● **TASKS FOR THIS EXERCISE**:
(1) Answer these questions from the college-preparation article below:
(a) Which month does it call graduation month?
(b) Roughly how many young adults between 18 and 25 end up in the hospital every year?
(c) At what age of the child does a parent's decision-making role become significantly diminished?
(2) For each statement, say whether the college-preparation article below agrees with it. Give yes or no and quote the deciding words of the article.
(a) Parents can still make medical decisions for their adult child without any legal document.
(b) Alcohol poisoning is named as one cause of young adults ending up in the hospital.
(c) The health care power of attorney should be created together with the child.

4 Things You Must Take Care of Before Your Kid Goes Off To College

May is graduation month. This is a time when many of you may be celebrating your child’s academic achievements and even getting ready to send them off to college. During this hectic and emotionally tumultuous time, you may be all-consumed with helping prepare your soon-to-be college student for the next phase, causing you to overlook important estate planning matters.​

This is where an estate plan comes in. There are a few important things you should add to your to-do list as you get ready to send your kids off to college. 

1. Durable Power of Attorney for Health Care

Every year, roughly a quarter of a million young adults between the ages of 18-25 wind up in the hospital. From alcohol poisoning and nonlethal accidents to unexpected illnesses, it’s important to remember to hope for the best but prepare for the worst. Once your child reaches the age of 18, your decision making role is significantly diminished, especially in regards to making health care decisions. 

Should your child get in a car accident or fall ill and not be capable of making their own medical decisions, then without a durable power of attorney naming their parents as health care agents, you cannot make medical decisions on your child’s behalf. If you want to ensure that you can continue to make health care decisions for your child, working with your child to create a health care power of attorney should be at the top of your to-do list.

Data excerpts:
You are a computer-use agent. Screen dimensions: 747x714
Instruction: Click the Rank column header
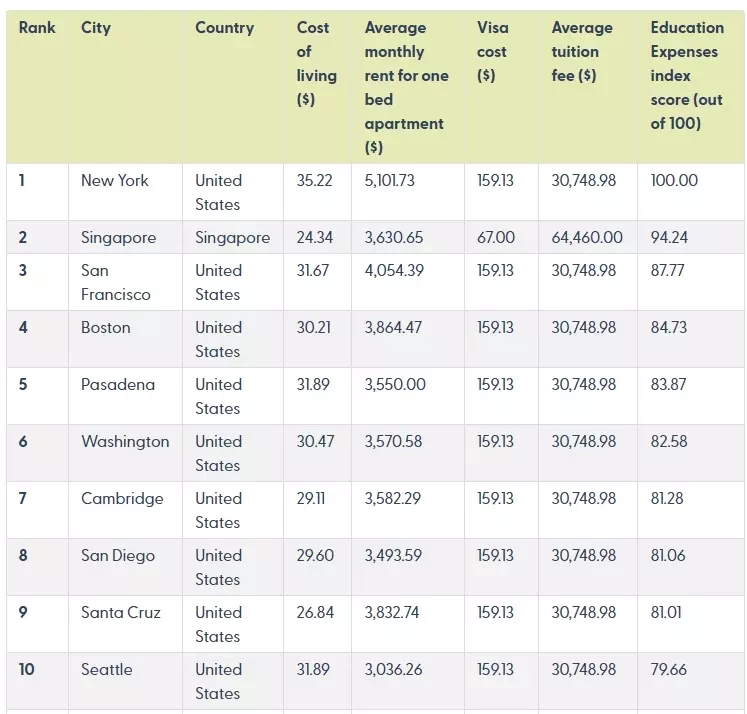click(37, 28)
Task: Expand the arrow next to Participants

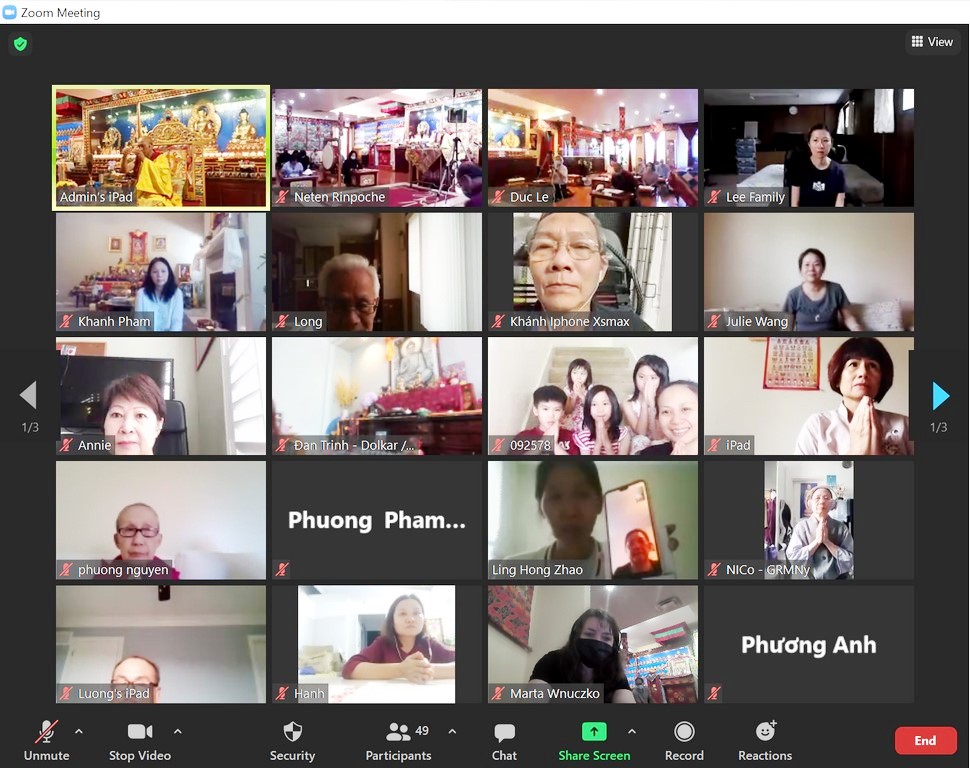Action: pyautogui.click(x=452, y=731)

● **RESULTS**:
(1)
(a) May
(b) Roughly a quarter of a million
(c) 18

(2)
(a) No: "without a durable power of attorney naming their parents as health care agents, you cannot make medical decisions on your child’s behalf."
(b) Yes: "From alcohol poisoning and nonlethal accidents to unexpected illnesses"
(c) Yes: "working with your child to create a health care power of attorney should be at the top of your to-do list."